» What the task asks
Find every line below where the string "agent" shows up, and copy those lines.

════════════════

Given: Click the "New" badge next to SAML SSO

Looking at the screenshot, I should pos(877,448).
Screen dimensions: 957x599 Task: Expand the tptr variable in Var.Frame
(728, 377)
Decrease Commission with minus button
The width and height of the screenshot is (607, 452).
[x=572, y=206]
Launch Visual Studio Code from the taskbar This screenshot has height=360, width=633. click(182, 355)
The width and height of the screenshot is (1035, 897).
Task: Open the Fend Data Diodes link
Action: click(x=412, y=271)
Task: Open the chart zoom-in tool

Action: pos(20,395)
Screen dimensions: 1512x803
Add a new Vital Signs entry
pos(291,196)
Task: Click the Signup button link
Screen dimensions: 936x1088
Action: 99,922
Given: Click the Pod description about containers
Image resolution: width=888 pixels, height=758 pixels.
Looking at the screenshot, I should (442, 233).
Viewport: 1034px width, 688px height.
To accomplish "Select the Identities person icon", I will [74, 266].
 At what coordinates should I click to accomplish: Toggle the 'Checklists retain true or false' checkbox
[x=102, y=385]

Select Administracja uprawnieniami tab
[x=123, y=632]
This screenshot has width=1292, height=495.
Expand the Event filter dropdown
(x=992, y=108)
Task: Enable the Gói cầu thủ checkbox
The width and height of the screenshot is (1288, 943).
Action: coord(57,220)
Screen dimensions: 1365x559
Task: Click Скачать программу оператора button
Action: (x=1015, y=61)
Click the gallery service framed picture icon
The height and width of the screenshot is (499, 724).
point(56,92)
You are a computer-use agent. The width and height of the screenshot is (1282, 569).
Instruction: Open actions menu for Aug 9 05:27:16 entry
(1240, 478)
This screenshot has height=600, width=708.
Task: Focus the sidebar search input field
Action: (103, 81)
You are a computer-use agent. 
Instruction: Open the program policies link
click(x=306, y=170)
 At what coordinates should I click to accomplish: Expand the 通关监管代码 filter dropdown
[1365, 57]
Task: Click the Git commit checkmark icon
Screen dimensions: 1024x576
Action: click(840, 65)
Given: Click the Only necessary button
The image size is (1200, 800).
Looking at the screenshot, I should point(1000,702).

════════════════

» Solution below
You are a computer-use agent. The width and height of the screenshot is (1282, 569).
You are a computer-use agent. 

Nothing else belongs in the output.